**L'exercice**
Reproduisez à l'identique l'ensemble des lignes ci-dessous, en omettant les images dans votre réponse.

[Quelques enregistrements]
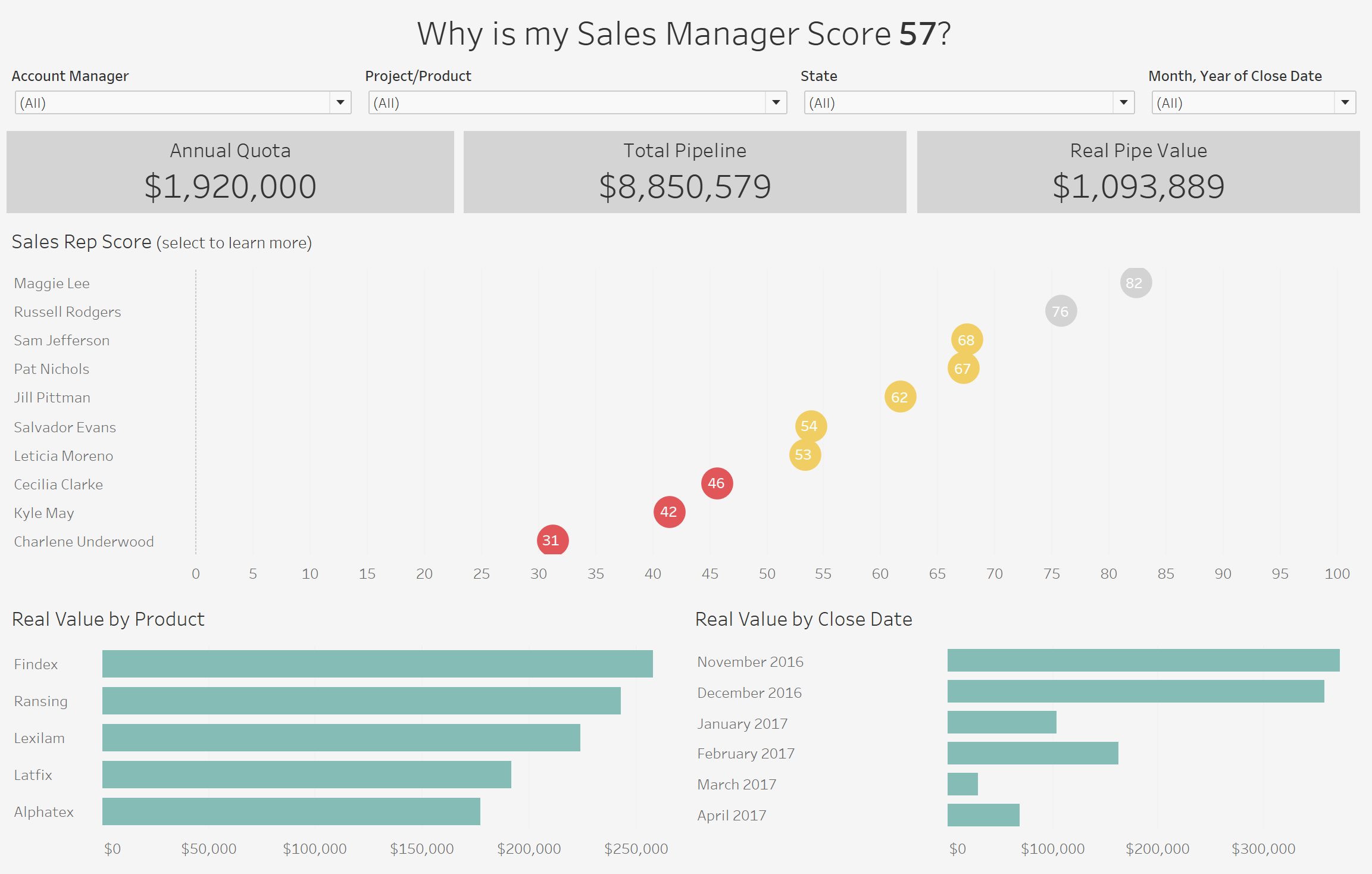This screenshot has height=874, width=1372.
Task: Click the November 2016 close date bar
Action: [1143, 660]
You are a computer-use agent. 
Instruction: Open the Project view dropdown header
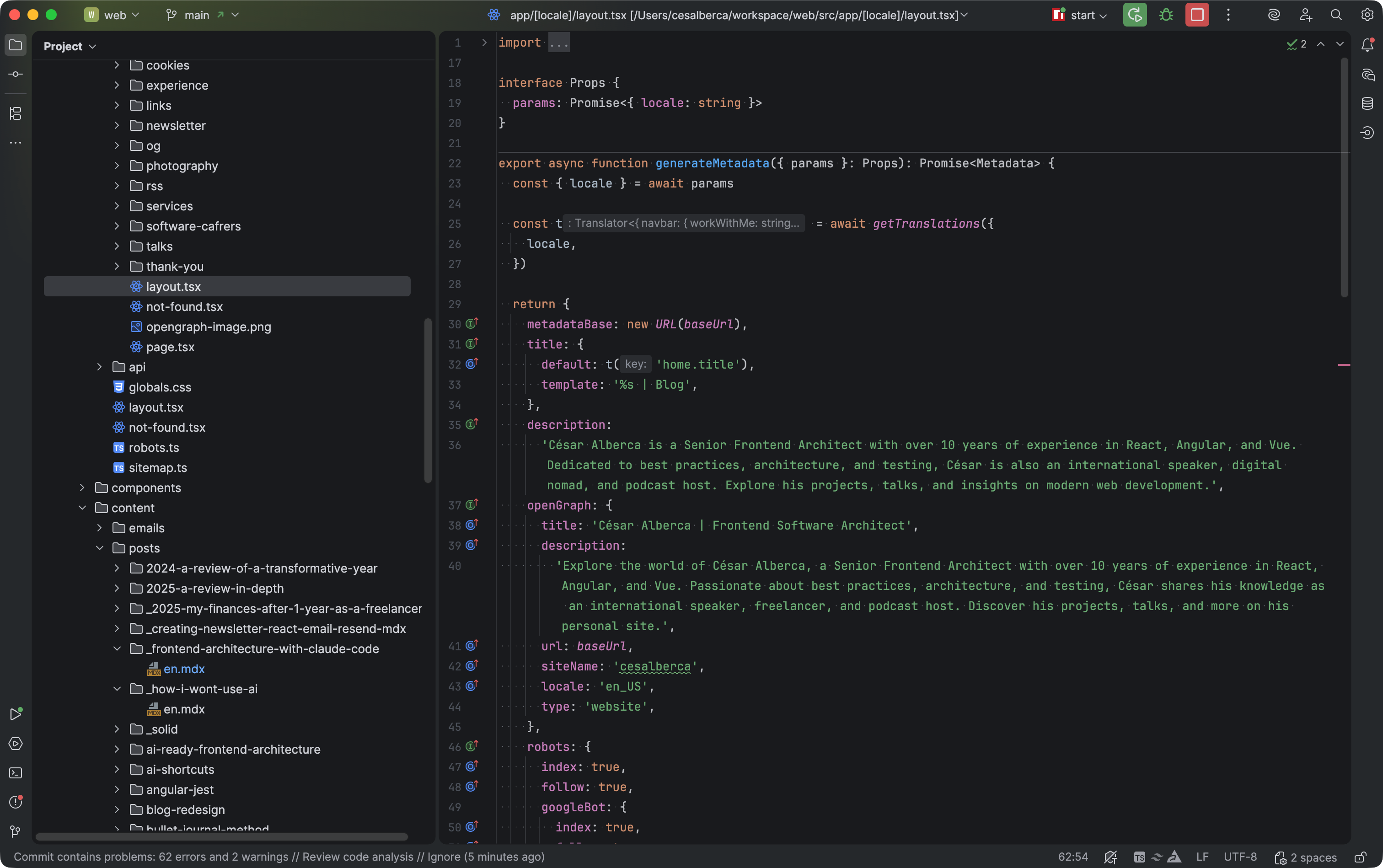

**Sortie complète**
This screenshot has height=874, width=1372.
Task: Click the November 2016 close date bar
Action: [1143, 660]
You are a computer-use agent. 
Instruction: Open the Project view dropdown header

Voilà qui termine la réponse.